I think parent is referring to the classic "VAT advance": in most countries, after a business registers for VAT, after 12 to 24 months the State will calculate your "expected VAT turnout" for the following 1 or 2 years, and demand advance payment. This is because some 80% of businesses don't survive the first 24 months anyway, so the State tries to collect every penny before they go bust. Ironically, that advance payment (which is invariably too high) is often a nail in the coffin...
That sounds nuts, but it's nothing like how the system works in the UK. As a small business you complete your VAT return and pay your balance at the end of each quarter. A large business (turnover > £2M) will make payments on account more frequently so they don't get to keep hold of the VAT that has been paid to them as long.
I believe it often happens here in the UK as well, although it does not involve 100% of businesses like in some other countries. It's also a one-off, whereas elsewhere it can, in some circumstances, become a recurring request.

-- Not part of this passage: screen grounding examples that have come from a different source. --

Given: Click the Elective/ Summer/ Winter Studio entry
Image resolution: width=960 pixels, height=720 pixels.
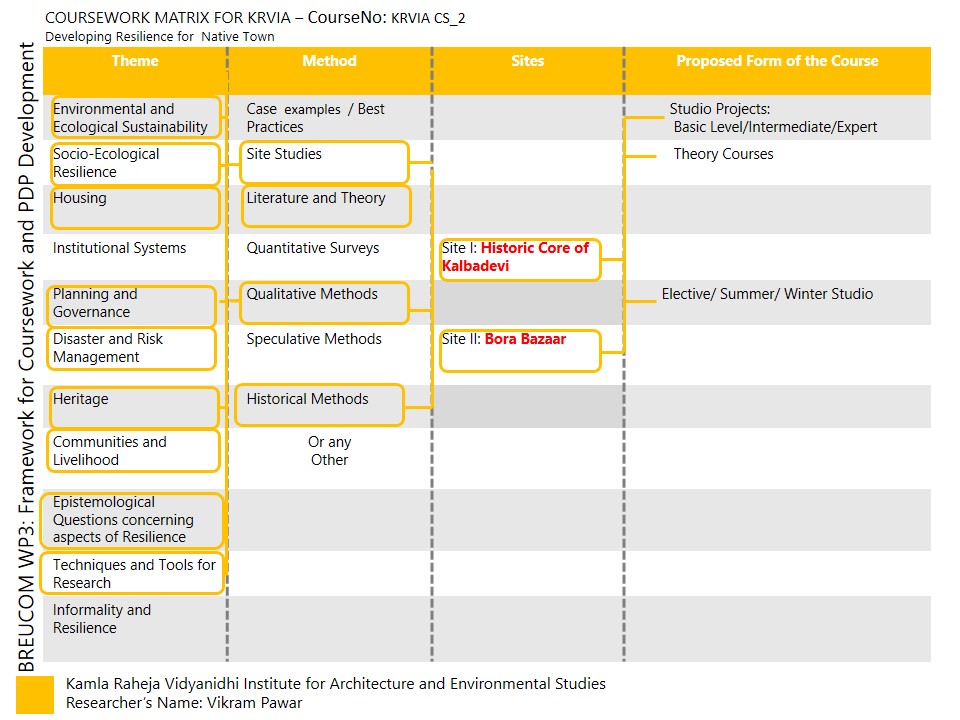Looking at the screenshot, I should 767,294.
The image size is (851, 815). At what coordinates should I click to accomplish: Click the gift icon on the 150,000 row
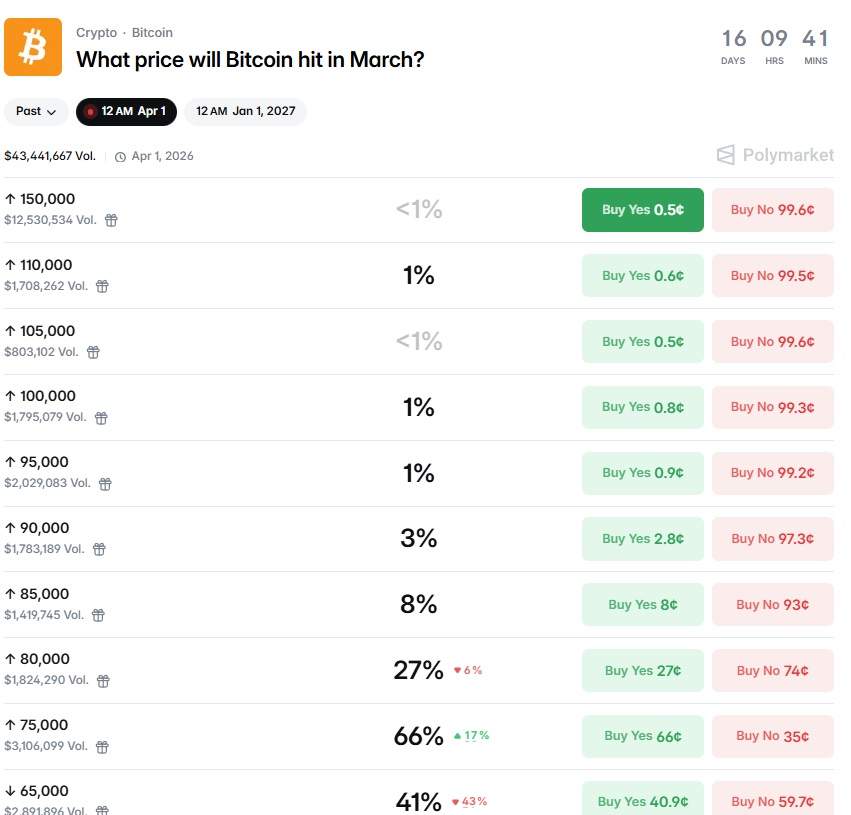click(110, 220)
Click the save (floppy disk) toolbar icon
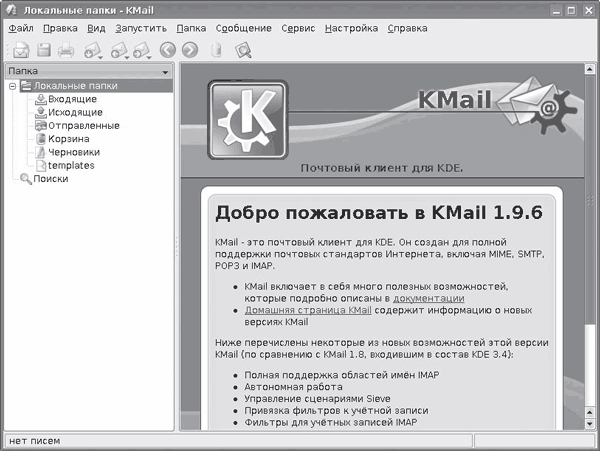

Can you point me to any examples? I ran a small business in the UK for several years and never heard of anything like it. The closest would be the Windfall Tax, but that targeted a small number of privatised utilities that were sold off on the cheap by a previous government. http://en.wikipedia.org/wiki/Windfall_Tax_%28United_Kingdom%...
Apologies, I got slightly confused with the "payments on account" scheme, which does not involve VAT in the UK. Elsewhere (I believe in Italy and France), the same approach is used for VAT as well.
They can take the customer's VAT payment and stuff it in their pocket, though. A win-win for everyone except everyone who's not that business.